*** Opening Listed entries ***

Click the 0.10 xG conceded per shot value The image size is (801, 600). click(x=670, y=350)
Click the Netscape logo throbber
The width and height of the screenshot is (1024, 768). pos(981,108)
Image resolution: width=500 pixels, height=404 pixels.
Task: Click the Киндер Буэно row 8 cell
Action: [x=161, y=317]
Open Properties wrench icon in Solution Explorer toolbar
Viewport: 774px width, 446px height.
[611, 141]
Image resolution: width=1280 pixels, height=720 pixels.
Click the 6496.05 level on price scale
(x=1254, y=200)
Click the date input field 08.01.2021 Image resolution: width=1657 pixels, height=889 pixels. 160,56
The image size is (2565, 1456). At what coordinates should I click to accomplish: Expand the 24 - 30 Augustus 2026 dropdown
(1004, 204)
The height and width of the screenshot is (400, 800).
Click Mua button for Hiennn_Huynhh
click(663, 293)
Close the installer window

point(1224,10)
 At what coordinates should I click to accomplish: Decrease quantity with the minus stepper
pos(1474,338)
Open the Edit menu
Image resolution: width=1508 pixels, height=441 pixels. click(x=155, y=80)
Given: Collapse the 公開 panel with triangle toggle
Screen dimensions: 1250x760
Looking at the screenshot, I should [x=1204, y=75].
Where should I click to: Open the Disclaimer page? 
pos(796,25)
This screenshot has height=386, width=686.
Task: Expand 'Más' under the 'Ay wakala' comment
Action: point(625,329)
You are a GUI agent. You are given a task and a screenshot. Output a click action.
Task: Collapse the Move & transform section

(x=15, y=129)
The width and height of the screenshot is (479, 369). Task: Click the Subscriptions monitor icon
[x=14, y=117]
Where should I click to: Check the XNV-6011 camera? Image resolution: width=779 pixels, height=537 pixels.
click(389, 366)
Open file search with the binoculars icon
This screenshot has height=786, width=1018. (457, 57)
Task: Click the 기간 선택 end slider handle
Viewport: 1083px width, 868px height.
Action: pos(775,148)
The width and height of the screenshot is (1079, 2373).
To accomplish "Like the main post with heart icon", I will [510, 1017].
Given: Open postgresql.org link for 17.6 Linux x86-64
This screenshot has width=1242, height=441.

*** Closing Listed entries ***

### Activity
All the lines above need to be retyped exactly, with nothing left out.

### Your solution
Click the 0.10 xG conceded per shot value The image size is (801, 600). click(x=670, y=350)
Click the Netscape logo throbber
The width and height of the screenshot is (1024, 768). pos(981,108)
Image resolution: width=500 pixels, height=404 pixels.
Task: Click the Киндер Буэно row 8 cell
Action: [x=161, y=317]
Open Properties wrench icon in Solution Explorer toolbar
Viewport: 774px width, 446px height.
[611, 141]
Image resolution: width=1280 pixels, height=720 pixels.
Click the 6496.05 level on price scale
(x=1254, y=200)
Click the date input field 08.01.2021 Image resolution: width=1657 pixels, height=889 pixels. 160,56
The image size is (2565, 1456). At what coordinates should I click to accomplish: Expand the 24 - 30 Augustus 2026 dropdown
(1004, 204)
The height and width of the screenshot is (400, 800).
Click Mua button for Hiennn_Huynhh
click(663, 293)
Close the installer window

point(1224,10)
 At what coordinates should I click to accomplish: Decrease quantity with the minus stepper
pos(1474,338)
Open the Edit menu
Image resolution: width=1508 pixels, height=441 pixels. click(x=155, y=80)
Given: Collapse the 公開 panel with triangle toggle
Screen dimensions: 1250x760
Looking at the screenshot, I should [x=1204, y=75].
Where should I click to: Open the Disclaimer page? 
pos(796,25)
This screenshot has height=386, width=686.
Task: Expand 'Más' under the 'Ay wakala' comment
Action: point(625,329)
You are a GUI agent. You are given a task and a screenshot. Output a click action.
Task: Collapse the Move & transform section

(x=15, y=129)
The width and height of the screenshot is (479, 369). Task: Click the Subscriptions monitor icon
[x=14, y=117]
Where should I click to: Check the XNV-6011 camera? Image resolution: width=779 pixels, height=537 pixels.
click(389, 366)
Open file search with the binoculars icon
This screenshot has height=786, width=1018. (457, 57)
Task: Click the 기간 선택 end slider handle
Viewport: 1083px width, 868px height.
Action: pos(775,148)
The width and height of the screenshot is (1079, 2373).
To accomplish "Like the main post with heart icon", I will [510, 1017].
Given: Open postgresql.org link for 17.6 Linux x86-64
This screenshot has width=1242, height=441.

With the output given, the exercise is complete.